It's kind of a thing for some bloggers to post updates on their lives (particularly my friends who are getting involved in vocational ministry). Though I did so for Summer Project, I haven't since Spring Break several months ago and I feel like now would be a pretty good time with all the transitions in my life.
So, for starters, I have indeed finished college summa cum laude at the University of Minnesota. (Not graduated--I haven't graduated until I'm holding my diploma in my hands) My honors thesis was pretty stressful, but I managed to finish writing it well in advance and present it to my readers. It feels amazing to be totally done with it. Then I had three weeks of absolutely nothing after commencement my last finals, during which I blogged a lot (as you may have noticed) and played possibly too much Skyrim.
Also, my roommates moved out and I have been greatly enjoying having the whole four-person apartment to myself. Given that I'm such an introvert, I've really been enjoying the whole living alone thing. Having the apartment be totally static except for what I do in it is a blessing and a curse--but mostly a blessing. And it's so clean all the time! Unfortunately, I don't have long to enjoy it for the below reasons.
My church, Hope Community Church, is at a pretty exciting time this summer. For one, our worship pastor is supervising the recording of an album of some of our favorite songs to sing in church. The music is one of my favorite parts about Hope; Tim really likes playing old Christian hymns set to our electric type of electro-folk rock. I guess growing up I never connected too much with the musical style of the old hymns at my home church, and the style at Hope really breathes new life into them and helps me to enjoy the truth and beauty of the lyrics as they were meant to be enjoyed. Anyway, I got the opportunity to visit the studio where they're recording it last week, and it seems to be in great hands! I can't wait to hear it.
But that was just an aside. The really exciting thing is that we are going multi-site...sort of. Due to our uncontrollably exploding attendance, we are planning on moving some of our services into the building next door, Augustana Lutheran (now "Hope East"). We've already raised enough money to buy the building outright (praise God!) and this summer are in the process of renovating it to start using it in the fall. So I'm helping with this two or three days a week. So far we've just been doing demolition--knocking out walls and tearing up flooring, which has been fun but exhausting. Soon we'll start painting!
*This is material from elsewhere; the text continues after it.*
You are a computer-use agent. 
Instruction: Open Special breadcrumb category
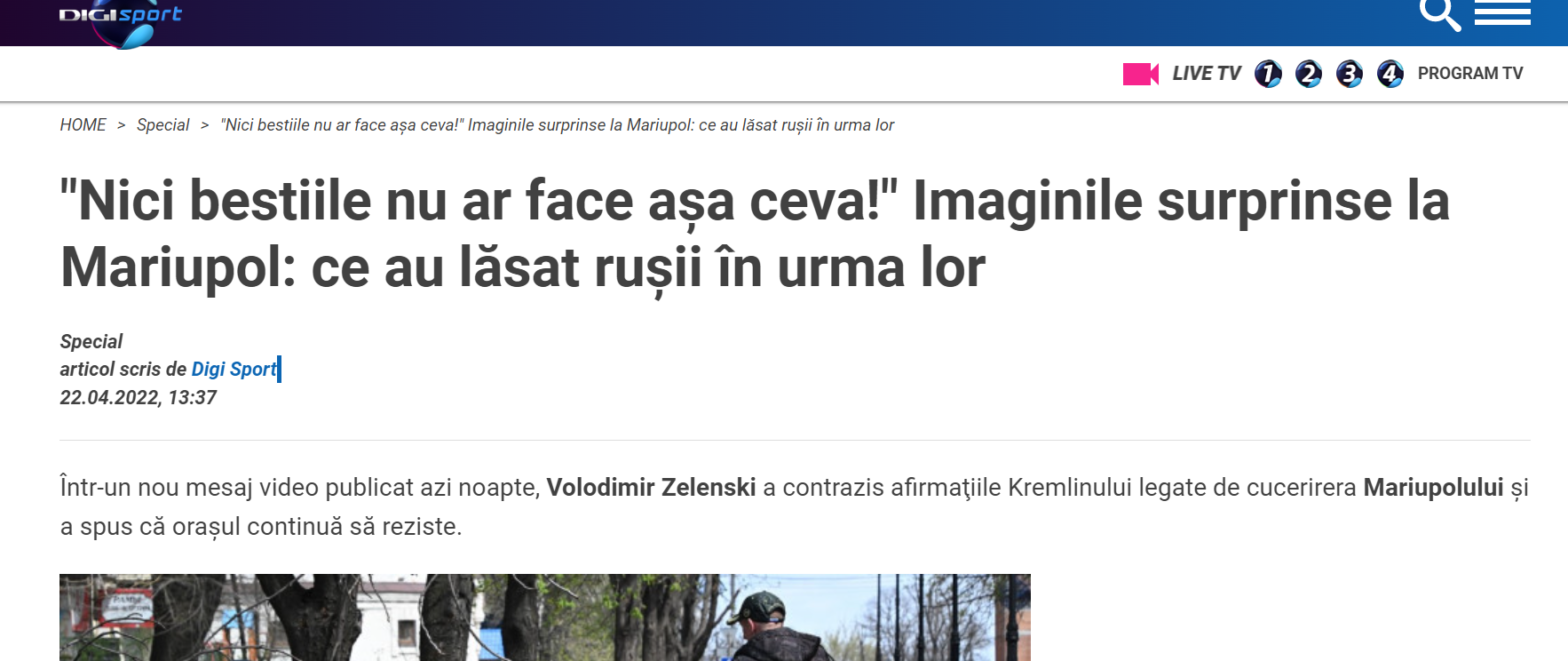[163, 125]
I've also been teaching Sunday School for preschoolers for a few months now. All of the other regular teachers have other summer commitments so now I am the head teacher of around twelve adorable and wonderful 3-to-4-year-olds, which I never would have believed a year ago. Sometimes I feel like I have no idea what I'm doing (which hopefully is normal) and I keep praying that I would make an impact in their lives.
So that's pretty much my whole life right now...oh, right, the elephant in the blog. My career. I am two weeks into my employment with Seagate Technology! I've rejoined the Failure Analysis team I worked with last summer doing more software stuff; we're kind of like a forensics team for hard drives and I will be writing and maintaining software tools to help them slog through all the data they gather. It's a great job, I get to do something I enjoy and put my degree to good use. I have a great team and manager, and the pay is...well, excellent. God has blessed me in huge ways with this job.
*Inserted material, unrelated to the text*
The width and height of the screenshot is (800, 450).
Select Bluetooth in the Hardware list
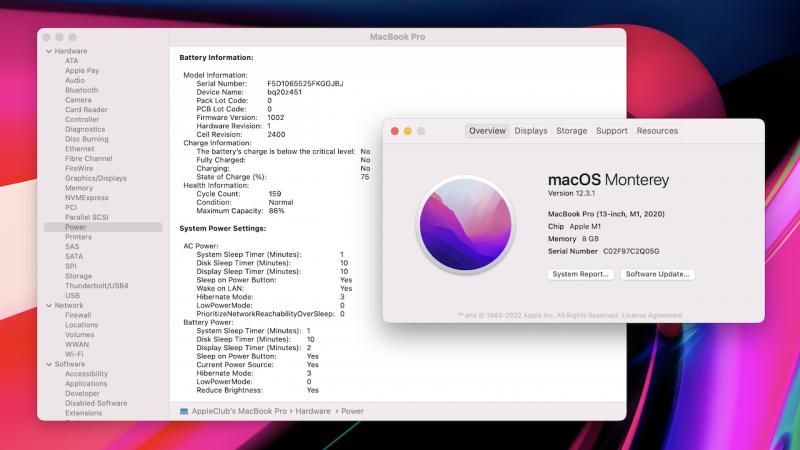click(x=81, y=90)
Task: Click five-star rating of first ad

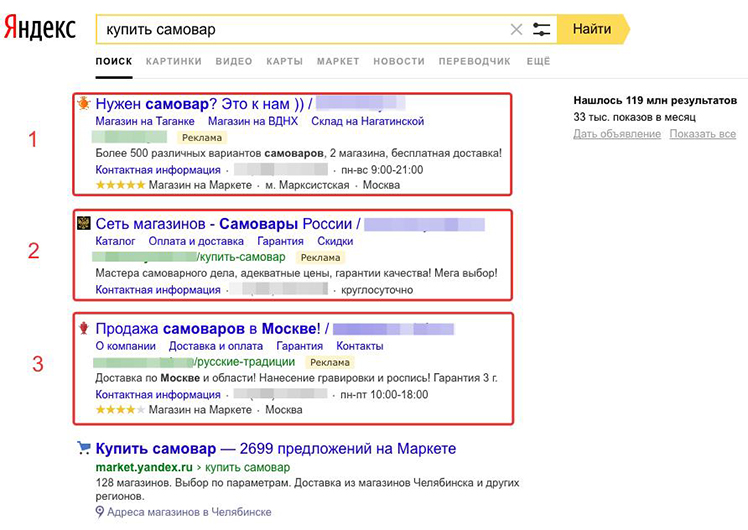Action: pos(120,185)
So why do I have so little time at home? In addition to the eight hours at work every day, I spend at least three hours on the bus as well. I am part of the minority of American adults who do not own a car. Which isn't too unusual for a twenty-something with the increasing sway of the "green" movement, except that my job is almost 30 kilometers away. Despite this, I have no desire to get a car or move to Shakopee (which would force me to get a car).
For most of my life, up to early this year, my plan was to get a car that doesn't run on fossil fuels. And it looked like the technology was just in time to let me achieve this dream. But I decided to put off getting one for a while, partly to let my credit score improve/save enough money, but also just to see how it went, Then, as I saw how possible living without a car was, I decided to just forgo it altogether.
I have several reasons for not wanting a car. With the construction and parking insanity around campus, a car has become to me more of a liability than an asset. I didn't want the hassle and expense of paying for gas (if my car used it), insurance, maintenance, etc., not to mention the actual car. But most of all, I really just don't like driving, especially in traffic. Every time I slow to a crawl with a sea of brake lights in front of me, I feel like there are too many cars on the roads already and that by getting one I would become part of the problem. And, of course, as you may see in my previous post on transportation biking is far more efficient.
Luckily, thanks to Metro Transit I can get from my apartment to work with about a quarter mile of walking. It just takes forever, giving me all the time in the world to read or think on the bus. And I have plenty of thinking to do about where God has put me. Since I'm spending the majority of my waking hours at work or commuting, how do I live a life of faithfulness to God in that context? How do I keep building relationships now that I'm out of school? How do I effectively love the kids in my Sunday School and train them in the way they should go? How do I, Lord willing, begin to seek a wife? I'd appreciate prayer on any of these things.